Time for Election Year Agendas
With re-elections every two years, campaigns are never far from the minds of House Members. But Tuesday might have marked the moment when the 2012 presidential contest began to consume the House.
In the morning, Speaker John Boehner (R-Ohio) unveiled a legislative agenda for the coming year explicitly designed to create a contrast with President Barack Obama, all while protecting vulnerable Members.
In the afternoon, House Democrats ambushed Republicans on an economic proposal that has overwhelming support — including Obama’s — spurning a press conference and prompting the conspicuous absence of a high-profile business leader who had been slated to attend.
Late Monday, Majority Leader Eric Cantor (R-Va.) called Minority Whip Steny Hoyer (D-Md.) in a last-ditch bid to get him and other Democrats to join Cantor at a press conference announcing the Jumpstart Our Business Startups Act.
The legislation combines a series of measures to boost capital formation for small businesses, many of which passed the House in November with more than 400 votes.
But Hoyer wasn’t interested. He told Cantor “that while he supports the component bills, repackaging old bills isn’t a jobs plan and he’s not going to attend a Republican leadership press conference that says it is,” Hoyer spokeswoman
Katie Grant said.
Instead, Hoyer ripped Cantor’s bill at a Tuesday pen-and-pad with reporters, mocking the “JOBS” acronym as “Just Old Bills” because the package contains several bills that the House has already passed.
“These are six bills that have been passed overwhelmingly. I don’t see any reason why we wouldn’t pass them overwhelmingly again [and] send them to the Senate. This clearly is not a jobs bill that we are looking for — a comprehensive, jobs-producing, jobs-stimulating piece of legislation,” Hoyer said.
The fierce pushback prompted AOL co-founder Steve Case, a well-known entrepreneur whom Obama has tapped to work on job proposals, to drop out of the afternoon press conference announcing the bill, GOP aides said.
Cantor, whose office had advertised Case’s participation in an invite sent to Members, said at the event that Case was “back on a plane, he has to speak at a TED dinner in California tonight.”
Adding to the confusion was the fact that just before Cantor’s press conference, Obama seemed to embrace his bill, which was based largely on recommendations from a jobs council Obama established.

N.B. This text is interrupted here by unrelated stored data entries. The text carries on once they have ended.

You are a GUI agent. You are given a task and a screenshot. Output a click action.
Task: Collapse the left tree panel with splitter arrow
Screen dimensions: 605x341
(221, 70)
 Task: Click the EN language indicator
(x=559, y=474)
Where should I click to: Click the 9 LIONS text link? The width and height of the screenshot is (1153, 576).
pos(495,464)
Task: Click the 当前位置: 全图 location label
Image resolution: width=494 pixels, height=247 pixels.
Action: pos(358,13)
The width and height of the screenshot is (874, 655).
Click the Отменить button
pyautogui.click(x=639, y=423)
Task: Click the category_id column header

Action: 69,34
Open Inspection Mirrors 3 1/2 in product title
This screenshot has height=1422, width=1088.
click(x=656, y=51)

“The president is encouraged to see that there is common ground between his approach and what Congressman Cantor outlined today, and we urge members of both parties in the House and Senate to come together on these provisions and do what the president called for in the State of the Union address: Send him a bill without delay,” White House spokeswoman Amy Brundage said. Senate leaders have also signaled their openness to small-business legislation.
Earlier in the day, GOP leaders unveiled a legislative agenda explicitly designed for the campaign.

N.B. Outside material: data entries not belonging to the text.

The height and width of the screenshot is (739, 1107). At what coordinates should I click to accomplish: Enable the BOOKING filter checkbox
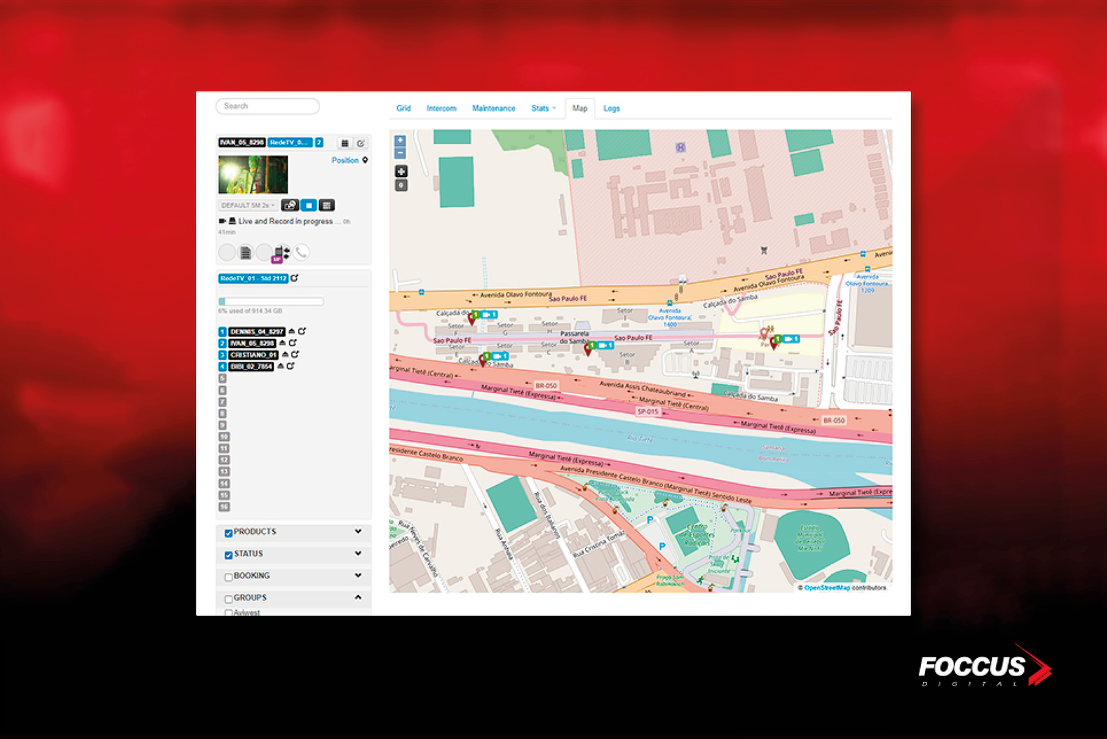pyautogui.click(x=228, y=577)
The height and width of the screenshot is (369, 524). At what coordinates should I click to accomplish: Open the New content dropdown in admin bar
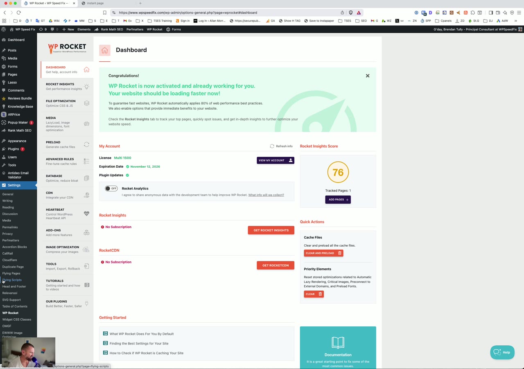tap(68, 29)
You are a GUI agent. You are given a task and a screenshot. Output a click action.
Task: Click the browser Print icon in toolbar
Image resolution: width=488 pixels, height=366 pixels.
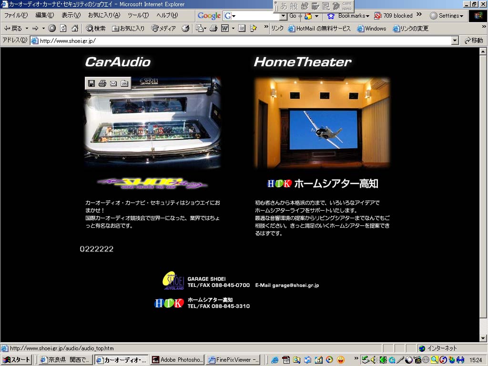[213, 29]
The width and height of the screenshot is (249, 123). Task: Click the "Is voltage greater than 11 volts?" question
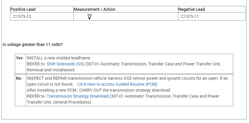33,45
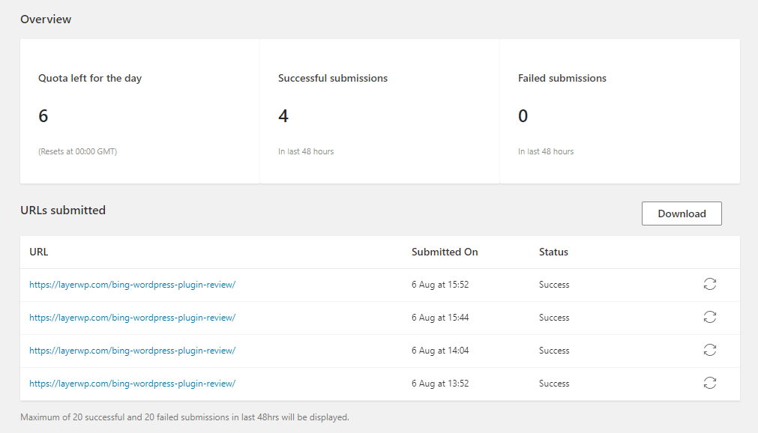Resubmit the URL submitted at 14:04
The width and height of the screenshot is (758, 433).
(710, 350)
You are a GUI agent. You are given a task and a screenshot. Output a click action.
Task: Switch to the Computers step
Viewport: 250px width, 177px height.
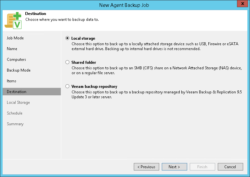point(16,60)

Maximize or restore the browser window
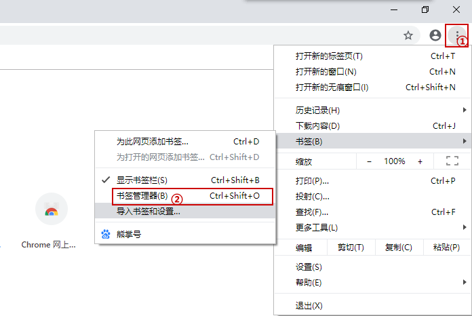coord(425,9)
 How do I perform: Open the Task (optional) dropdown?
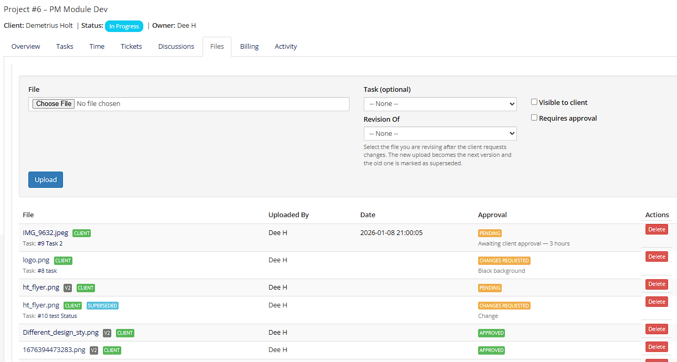440,104
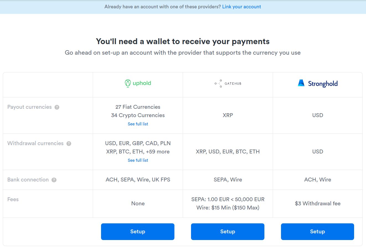Click the Payout currencies row label
The image size is (366, 250).
(30, 107)
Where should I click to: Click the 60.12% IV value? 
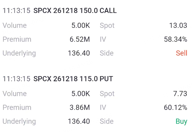pos(176,107)
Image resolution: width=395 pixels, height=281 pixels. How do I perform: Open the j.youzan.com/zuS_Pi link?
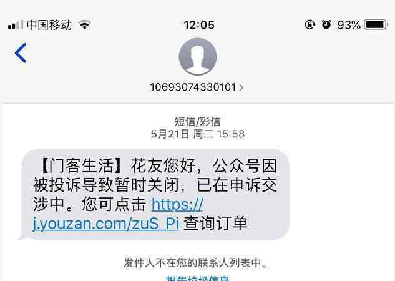106,224
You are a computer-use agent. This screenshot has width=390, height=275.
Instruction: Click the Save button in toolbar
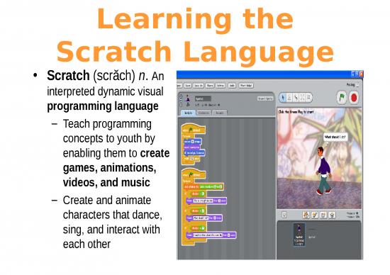[x=188, y=86]
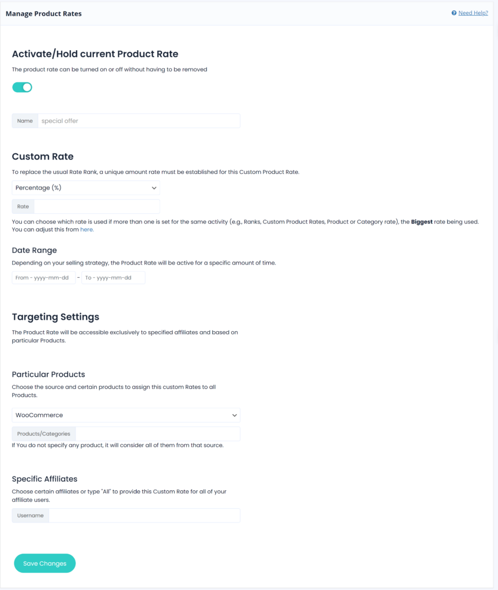The image size is (498, 590).
Task: Click the Custom Rate section heading
Action: click(43, 156)
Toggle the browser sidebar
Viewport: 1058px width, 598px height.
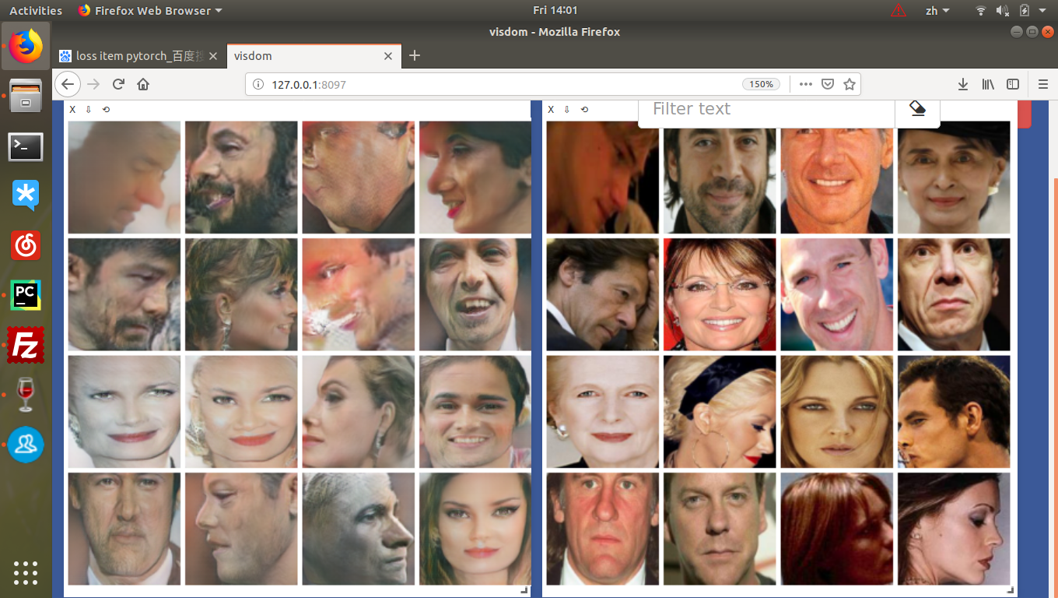[x=1012, y=84]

Calling it a “plan of action,” Boehner told Members that the agenda is designed to provide voters with a message about how Republicans would govern if they gain control of the presidency and the Senate.

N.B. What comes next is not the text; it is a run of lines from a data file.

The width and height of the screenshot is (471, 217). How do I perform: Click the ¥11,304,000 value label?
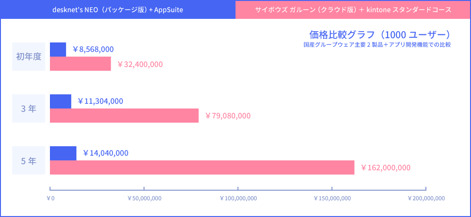100,101
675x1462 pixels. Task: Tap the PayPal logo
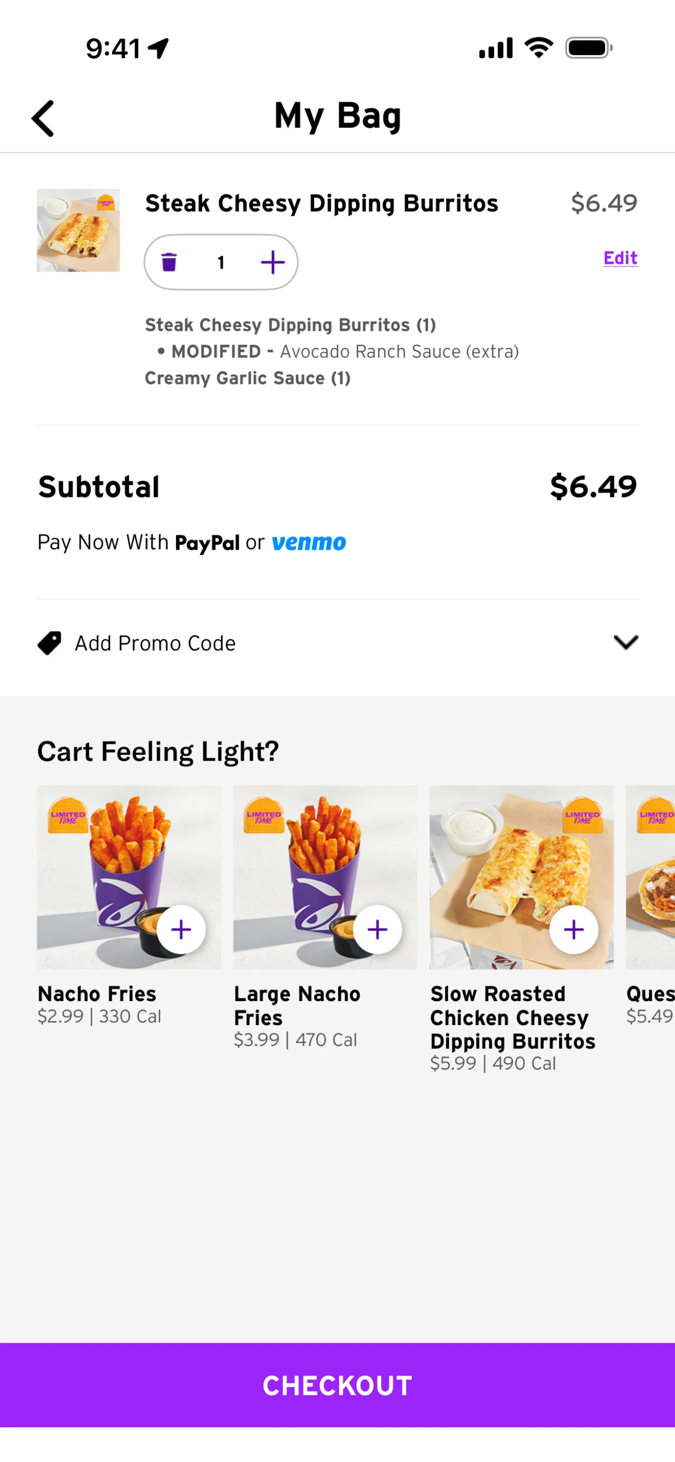(x=207, y=543)
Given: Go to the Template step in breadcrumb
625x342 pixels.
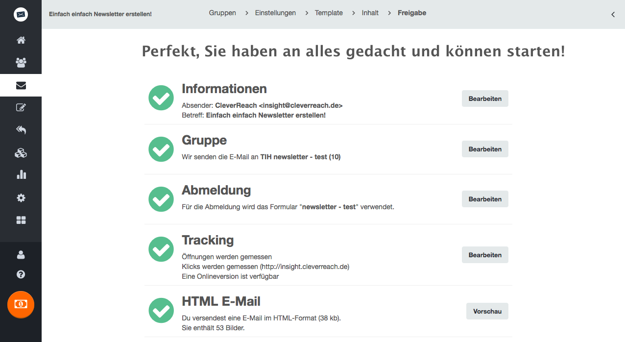Looking at the screenshot, I should 329,13.
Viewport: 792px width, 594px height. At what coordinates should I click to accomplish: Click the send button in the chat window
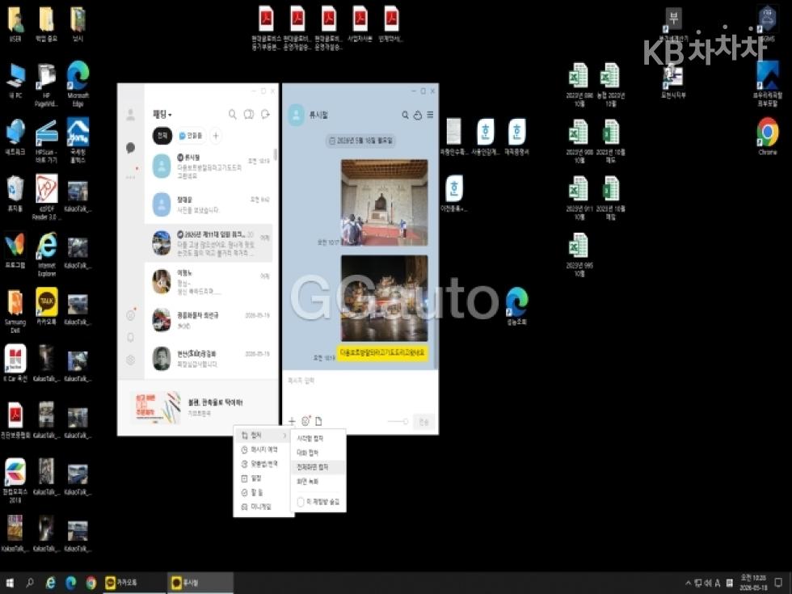click(x=423, y=421)
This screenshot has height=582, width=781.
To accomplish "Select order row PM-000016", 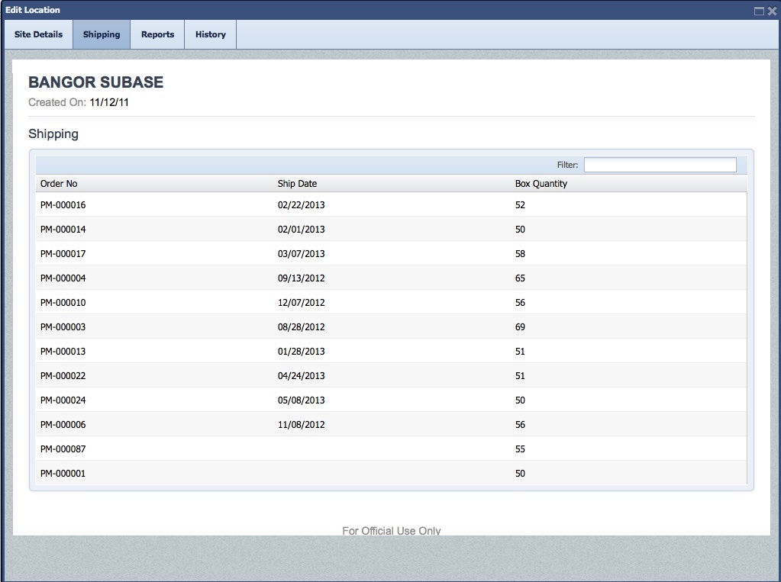I will click(63, 205).
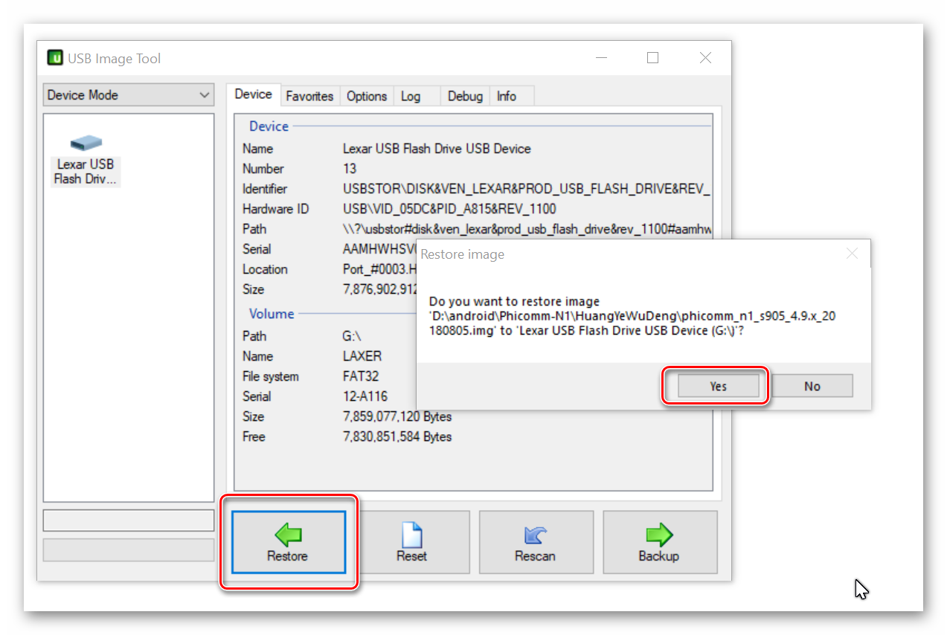Click the empty field below device list
947x635 pixels.
[129, 520]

“The president has given up legislating for the year. The payroll tax holiday extension was his last legislative priority, according to the White House. This means he knows 2012 will be a referendum on his failed policies, which have made things worse. It also means we have a year to show America what Republicans will do if we were in charge,” Boehner said in the meeting, according to a source present.
He also suggested the bills included in the agenda are designed to help Members with tough re-election campaigns.
“To do this we have to be smart, focused and mindful of the consequences of our efforts on the full Conference, not just those of us in 70 percent districts,”
Boehner told Members at the meeting.
Boehner presented six categories of legislation, all of which came under the heading of “jobs.”
The categories, which were based on polling Members about what topics the Conference should tackle, included tax reform, budget control and entitlement solvency, American energy, “Obamacare” repeal, reducing the regulatory burden and oversight.
Minority Leader Nancy Pelosi’s office ripped the new agenda in a release, coupling each of the legislative categories with less-than-flattering “translations.”
For instance, the California Democrat’s office translated the GOP plan to work on repealing the president’s health care law as “taking away patients’ rights and putting insurance companies back in charge.”
However, Boehner’s plan was popular with rank-and-file GOP Members, who said it will help provide the necessary contrast to Obama heading into the elections.
“This is a watershed election coming up. The whole country knows. This is a big one,” said Rep. Jim Jordan (Ohio), chairman of the conservative Republican Study Committee.
“We have to tell ’em what we’re for, so when we win, when we do it, they won’t be surprised, and, just as importantly, Members in Congress won’t be afraid when they start feeling the heat. So you gotta lay it all out,” Jordan said.